* How to complete this task
Among the entries below, find every line that has "Uncheck" and pull it out.

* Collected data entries

[Start of section]

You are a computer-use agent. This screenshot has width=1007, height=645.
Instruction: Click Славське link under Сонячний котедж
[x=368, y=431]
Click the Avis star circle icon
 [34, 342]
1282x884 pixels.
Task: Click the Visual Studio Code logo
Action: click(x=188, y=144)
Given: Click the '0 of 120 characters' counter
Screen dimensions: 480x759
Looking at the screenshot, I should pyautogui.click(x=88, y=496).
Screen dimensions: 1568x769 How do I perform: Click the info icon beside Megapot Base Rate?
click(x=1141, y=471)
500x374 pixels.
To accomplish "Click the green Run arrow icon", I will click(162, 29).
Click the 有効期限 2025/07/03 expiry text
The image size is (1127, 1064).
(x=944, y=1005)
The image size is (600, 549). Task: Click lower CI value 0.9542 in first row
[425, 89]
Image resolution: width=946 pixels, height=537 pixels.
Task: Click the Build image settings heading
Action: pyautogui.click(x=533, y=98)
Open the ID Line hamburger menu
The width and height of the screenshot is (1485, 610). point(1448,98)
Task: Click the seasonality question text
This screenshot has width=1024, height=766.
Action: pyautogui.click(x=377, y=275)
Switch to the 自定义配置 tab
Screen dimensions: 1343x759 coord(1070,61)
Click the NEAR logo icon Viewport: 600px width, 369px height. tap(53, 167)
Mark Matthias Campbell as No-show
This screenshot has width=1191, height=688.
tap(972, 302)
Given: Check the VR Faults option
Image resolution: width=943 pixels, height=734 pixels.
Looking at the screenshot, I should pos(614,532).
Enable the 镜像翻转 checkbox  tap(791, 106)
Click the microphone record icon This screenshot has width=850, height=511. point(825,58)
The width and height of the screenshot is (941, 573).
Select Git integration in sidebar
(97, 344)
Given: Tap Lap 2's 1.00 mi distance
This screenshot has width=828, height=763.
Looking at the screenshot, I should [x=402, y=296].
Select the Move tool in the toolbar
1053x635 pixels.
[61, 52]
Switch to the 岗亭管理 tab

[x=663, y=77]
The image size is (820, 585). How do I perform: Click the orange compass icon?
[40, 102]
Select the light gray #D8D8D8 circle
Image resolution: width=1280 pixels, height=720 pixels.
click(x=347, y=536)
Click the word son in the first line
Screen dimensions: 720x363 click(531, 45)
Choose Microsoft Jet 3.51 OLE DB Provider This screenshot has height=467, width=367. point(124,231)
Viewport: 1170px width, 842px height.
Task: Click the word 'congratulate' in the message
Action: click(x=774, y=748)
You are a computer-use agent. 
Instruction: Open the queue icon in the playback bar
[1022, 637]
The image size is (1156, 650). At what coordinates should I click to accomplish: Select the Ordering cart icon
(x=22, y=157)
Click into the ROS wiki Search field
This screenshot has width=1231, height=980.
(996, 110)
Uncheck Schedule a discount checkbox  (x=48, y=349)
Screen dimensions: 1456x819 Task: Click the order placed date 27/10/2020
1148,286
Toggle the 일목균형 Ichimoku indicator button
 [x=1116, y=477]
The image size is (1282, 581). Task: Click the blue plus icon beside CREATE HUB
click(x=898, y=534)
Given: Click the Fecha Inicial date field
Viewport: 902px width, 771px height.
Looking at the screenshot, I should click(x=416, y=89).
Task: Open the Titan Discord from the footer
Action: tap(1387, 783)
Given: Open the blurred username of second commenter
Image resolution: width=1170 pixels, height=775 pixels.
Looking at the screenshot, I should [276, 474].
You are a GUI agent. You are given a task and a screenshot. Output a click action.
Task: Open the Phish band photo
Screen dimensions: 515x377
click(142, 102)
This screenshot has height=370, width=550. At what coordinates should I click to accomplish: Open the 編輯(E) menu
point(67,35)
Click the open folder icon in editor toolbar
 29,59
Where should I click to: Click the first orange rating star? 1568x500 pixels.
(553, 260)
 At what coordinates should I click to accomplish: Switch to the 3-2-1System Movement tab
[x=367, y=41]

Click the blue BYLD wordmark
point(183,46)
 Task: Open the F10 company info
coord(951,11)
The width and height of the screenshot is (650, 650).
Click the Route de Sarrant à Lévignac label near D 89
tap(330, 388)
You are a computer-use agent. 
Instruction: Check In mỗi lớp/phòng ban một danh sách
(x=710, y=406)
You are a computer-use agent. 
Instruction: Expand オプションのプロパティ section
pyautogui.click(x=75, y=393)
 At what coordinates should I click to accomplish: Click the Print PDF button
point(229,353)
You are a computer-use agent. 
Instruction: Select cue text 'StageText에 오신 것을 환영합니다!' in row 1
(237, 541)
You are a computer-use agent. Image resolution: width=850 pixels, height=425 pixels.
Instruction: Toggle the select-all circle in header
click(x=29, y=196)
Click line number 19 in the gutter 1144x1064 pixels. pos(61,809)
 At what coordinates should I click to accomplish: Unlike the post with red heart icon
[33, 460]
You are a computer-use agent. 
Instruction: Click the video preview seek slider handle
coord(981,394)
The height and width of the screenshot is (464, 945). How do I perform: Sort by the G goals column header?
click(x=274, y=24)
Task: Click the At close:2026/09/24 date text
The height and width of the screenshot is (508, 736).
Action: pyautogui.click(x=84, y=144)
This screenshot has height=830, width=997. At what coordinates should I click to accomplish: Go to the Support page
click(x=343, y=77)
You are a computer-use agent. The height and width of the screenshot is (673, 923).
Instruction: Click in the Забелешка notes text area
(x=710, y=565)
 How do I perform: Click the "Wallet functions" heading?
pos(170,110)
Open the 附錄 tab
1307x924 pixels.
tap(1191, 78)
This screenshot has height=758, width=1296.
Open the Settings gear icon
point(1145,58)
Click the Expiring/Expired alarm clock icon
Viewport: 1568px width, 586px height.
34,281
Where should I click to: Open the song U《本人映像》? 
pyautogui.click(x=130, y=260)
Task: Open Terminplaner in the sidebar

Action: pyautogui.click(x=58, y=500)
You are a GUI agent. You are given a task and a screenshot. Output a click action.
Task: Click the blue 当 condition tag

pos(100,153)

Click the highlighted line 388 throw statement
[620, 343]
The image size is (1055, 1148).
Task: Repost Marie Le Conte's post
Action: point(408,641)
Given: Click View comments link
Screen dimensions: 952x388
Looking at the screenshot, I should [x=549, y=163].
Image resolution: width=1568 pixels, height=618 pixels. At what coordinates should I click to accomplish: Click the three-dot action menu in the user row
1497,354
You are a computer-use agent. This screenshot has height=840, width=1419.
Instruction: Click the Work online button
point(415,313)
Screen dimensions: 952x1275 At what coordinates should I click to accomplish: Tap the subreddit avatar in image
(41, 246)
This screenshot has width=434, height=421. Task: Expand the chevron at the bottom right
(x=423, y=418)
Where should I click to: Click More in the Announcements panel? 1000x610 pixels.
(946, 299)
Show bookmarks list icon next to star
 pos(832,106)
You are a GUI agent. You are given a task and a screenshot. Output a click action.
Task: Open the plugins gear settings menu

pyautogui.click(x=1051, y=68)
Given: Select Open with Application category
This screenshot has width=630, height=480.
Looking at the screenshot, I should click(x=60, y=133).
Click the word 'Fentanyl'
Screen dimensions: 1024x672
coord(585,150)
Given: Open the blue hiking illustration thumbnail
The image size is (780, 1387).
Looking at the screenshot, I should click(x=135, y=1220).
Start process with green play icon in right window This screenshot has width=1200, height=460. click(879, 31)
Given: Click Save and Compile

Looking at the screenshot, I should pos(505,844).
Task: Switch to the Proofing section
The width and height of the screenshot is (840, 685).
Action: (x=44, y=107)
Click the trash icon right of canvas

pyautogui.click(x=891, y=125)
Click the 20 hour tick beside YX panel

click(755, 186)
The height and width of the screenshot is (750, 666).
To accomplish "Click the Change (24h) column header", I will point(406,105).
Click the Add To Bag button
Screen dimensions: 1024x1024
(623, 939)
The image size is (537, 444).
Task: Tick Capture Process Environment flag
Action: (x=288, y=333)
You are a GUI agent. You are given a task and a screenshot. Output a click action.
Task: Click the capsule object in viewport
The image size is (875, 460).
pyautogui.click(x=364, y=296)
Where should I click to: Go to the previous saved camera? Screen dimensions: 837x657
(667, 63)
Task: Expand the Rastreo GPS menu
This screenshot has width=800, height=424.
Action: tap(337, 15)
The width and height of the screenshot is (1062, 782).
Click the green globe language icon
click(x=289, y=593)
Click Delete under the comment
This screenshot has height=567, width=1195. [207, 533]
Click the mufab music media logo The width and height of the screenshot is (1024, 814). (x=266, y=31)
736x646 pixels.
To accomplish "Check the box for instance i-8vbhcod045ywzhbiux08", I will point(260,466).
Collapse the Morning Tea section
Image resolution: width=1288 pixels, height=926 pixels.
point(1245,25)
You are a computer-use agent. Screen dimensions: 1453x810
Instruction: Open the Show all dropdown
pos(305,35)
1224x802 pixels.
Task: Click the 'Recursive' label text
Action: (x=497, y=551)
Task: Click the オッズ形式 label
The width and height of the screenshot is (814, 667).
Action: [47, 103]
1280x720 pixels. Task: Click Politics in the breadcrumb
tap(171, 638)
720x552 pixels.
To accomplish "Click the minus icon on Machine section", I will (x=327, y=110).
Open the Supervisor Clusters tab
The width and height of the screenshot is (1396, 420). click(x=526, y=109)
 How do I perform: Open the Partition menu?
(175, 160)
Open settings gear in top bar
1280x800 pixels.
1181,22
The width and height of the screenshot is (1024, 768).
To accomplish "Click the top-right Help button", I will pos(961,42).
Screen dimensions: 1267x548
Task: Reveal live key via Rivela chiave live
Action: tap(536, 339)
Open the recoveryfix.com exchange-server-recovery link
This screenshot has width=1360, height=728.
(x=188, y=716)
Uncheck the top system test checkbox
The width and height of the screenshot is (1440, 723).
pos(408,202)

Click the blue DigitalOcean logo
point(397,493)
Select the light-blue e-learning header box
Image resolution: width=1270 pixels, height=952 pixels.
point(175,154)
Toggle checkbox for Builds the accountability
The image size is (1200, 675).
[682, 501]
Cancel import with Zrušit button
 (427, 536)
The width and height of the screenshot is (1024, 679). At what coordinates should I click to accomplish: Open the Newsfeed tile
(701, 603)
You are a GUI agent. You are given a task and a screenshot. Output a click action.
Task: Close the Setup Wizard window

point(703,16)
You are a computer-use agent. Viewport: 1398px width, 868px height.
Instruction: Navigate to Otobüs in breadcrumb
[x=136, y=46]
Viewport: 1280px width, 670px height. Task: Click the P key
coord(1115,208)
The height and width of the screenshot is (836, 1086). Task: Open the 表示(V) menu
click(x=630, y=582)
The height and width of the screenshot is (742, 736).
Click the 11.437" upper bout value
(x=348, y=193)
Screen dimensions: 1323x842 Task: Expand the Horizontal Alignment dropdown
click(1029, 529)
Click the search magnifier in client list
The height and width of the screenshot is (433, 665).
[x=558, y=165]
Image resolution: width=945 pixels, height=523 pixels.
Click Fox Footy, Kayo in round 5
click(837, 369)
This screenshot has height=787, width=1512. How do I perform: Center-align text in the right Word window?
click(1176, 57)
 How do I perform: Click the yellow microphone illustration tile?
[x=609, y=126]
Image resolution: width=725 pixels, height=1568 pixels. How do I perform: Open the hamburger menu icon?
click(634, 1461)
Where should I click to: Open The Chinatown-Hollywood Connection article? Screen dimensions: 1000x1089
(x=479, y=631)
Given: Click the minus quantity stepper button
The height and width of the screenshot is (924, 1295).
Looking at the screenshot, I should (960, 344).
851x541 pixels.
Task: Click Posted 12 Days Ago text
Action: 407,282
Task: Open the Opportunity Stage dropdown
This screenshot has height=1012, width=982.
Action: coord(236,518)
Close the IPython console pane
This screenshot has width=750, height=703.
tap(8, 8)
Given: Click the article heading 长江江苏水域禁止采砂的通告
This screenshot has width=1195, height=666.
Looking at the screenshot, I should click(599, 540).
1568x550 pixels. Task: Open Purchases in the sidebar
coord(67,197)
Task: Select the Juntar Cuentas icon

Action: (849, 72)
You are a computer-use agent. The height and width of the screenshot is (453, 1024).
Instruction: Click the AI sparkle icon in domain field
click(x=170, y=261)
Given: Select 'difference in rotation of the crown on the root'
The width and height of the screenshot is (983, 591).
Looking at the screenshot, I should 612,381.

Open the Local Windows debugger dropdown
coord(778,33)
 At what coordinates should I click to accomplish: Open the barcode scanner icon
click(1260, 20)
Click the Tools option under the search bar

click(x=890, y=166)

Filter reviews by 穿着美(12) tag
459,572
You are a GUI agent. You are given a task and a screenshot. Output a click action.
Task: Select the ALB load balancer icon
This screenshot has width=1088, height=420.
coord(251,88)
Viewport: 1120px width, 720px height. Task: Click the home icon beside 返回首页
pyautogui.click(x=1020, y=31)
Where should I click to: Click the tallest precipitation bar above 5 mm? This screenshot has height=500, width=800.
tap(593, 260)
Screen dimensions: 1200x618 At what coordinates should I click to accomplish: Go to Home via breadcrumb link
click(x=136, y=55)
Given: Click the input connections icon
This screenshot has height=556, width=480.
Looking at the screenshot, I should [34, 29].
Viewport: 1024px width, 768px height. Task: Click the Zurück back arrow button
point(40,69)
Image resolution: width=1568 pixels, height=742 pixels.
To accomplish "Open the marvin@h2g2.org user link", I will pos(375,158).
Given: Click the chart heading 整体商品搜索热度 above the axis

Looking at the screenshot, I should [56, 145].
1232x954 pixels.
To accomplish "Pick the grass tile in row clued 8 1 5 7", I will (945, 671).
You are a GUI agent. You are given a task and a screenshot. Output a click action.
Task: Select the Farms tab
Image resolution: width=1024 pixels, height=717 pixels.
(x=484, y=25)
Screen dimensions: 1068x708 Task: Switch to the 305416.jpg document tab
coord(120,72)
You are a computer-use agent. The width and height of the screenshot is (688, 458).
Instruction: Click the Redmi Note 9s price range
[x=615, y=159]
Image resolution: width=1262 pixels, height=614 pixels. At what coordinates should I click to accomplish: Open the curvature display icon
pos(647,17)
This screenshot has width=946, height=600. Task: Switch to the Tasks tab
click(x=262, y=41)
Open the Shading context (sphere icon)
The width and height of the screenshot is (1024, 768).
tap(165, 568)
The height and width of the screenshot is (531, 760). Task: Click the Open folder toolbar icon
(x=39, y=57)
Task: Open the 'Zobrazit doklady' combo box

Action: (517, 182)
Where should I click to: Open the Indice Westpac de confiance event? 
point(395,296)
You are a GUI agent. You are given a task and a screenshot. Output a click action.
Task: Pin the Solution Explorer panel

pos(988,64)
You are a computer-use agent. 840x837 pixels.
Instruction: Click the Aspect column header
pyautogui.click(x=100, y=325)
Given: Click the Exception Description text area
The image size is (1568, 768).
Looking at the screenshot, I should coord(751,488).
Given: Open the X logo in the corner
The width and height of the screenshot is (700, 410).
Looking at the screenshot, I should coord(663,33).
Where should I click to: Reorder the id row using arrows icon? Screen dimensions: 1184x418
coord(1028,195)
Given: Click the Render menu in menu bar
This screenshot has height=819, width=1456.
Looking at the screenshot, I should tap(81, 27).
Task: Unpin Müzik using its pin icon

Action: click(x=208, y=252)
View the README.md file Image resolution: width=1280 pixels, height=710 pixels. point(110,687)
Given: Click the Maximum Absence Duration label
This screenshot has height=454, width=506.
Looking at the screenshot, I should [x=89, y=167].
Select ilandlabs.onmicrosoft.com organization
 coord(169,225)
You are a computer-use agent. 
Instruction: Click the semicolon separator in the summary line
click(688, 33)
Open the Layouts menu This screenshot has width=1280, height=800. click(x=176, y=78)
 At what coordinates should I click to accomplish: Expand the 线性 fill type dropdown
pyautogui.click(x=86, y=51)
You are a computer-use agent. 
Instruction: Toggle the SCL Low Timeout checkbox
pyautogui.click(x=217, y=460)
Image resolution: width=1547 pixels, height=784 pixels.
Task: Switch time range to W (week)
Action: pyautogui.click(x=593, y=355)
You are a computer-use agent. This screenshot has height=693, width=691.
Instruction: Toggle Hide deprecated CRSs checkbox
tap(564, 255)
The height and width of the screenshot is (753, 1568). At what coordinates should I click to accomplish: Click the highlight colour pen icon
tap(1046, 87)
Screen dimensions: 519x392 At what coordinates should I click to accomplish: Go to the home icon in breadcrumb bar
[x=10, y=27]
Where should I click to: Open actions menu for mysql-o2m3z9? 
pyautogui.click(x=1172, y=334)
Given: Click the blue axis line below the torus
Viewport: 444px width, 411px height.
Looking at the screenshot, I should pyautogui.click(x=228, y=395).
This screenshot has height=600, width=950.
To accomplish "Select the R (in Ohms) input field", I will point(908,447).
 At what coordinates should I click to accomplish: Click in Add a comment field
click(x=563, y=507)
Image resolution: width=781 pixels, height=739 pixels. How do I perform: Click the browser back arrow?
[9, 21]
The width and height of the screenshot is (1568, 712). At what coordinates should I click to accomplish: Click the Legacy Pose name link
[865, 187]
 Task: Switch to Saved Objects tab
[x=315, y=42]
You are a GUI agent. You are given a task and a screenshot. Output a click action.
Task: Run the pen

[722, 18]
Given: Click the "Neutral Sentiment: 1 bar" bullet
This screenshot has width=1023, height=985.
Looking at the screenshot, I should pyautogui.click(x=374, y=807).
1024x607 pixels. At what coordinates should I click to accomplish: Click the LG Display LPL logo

[End of section]

* Output below
Uncheck Schedule a discount checkbox  (x=48, y=349)
Uncheck the top system test checkbox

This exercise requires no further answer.